Updated

The chief negotiator in talks between the Mali government and separatist rebels which paved the way for July presidential elections said Thursday that "conditions have not been met" for the vote to go ahead.

Tiebile Drame, architect of the Ouagadougou Accord enabling Malian troops to enter the Tuareg-held northeastern city of Kidal and secure polls scheduled to take place on July 28, told AFP it was "very clear" that the elections would be "botched".

"The conditions have not been met at all for the organisation of elections. There is a form of autism on the part of the administration," said Drame, who is one of a number of high-profile politicians contesting the election.

"The government is not ready, the minister of territorial administration is not ready, contrary to what he said, and the (election commission) is not ready."

The National Movement for the Liberation of Azawad (MNLA) and government troops agreed on June 18 to halt hostilities while soldiers entered Kidal and the rebels were confined to camps -- but neither has been achieved with the election just weeks away, said Drame.

"I am warning about the risks, especially as the situation in Kidal is not yet resolved (and) the administration has not yet returned to the interior of the country," he said.

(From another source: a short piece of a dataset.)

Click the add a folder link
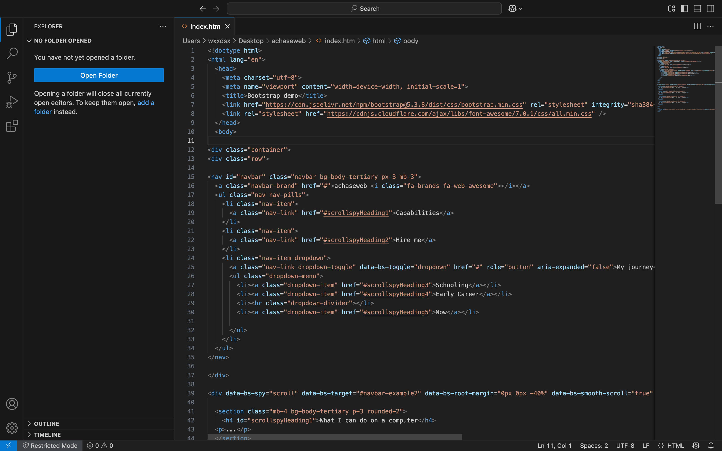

Meanwhile Mali's election commission has raised concerns that it will be "extremely difficult" to distribute nearly eight million polling cards in a country where 500,000 people have been displaced by conflict.

Drame said he would still run for president but was speaking out in the hope that the government would delay the poll.

Echoing its leader's words, Drame's "Party for National Renaissance" released a statement expressing "deep concern at the blindness of the transitional government" which would lead to "botched elections and electoral chaos with unpredictable consequences".

The party urged "friends of Mali to show restraint and less interference in determining the appropriate time to hold elections whose results are to be accepted first by Malians and for Malians".

The decision to hold the first round on July 28, possibly followed by a second round on August 11, was taken by the Malian government under pressure from the international community, and especially former colonial power France.

But the occupation of Kidal by the MNLA has been a major obstacle to organising the election, seen as crucial to Mali's recovery from the conflict of the past 16 months.

Malian military officers staged a coup in March last year after being overpowered by an MNLA rebellion. The Tuaregs seized key northern cities before being sidelined by their Al Qaeda-linked allies who imposed their harsh version of sharia law in towns under their control.

The MNLA sided with a French-led military intervention, which reclaimed most of the lost territory from the Islamists but the Tuaregs have been reluctant to allow government troops into Kidal for the vote.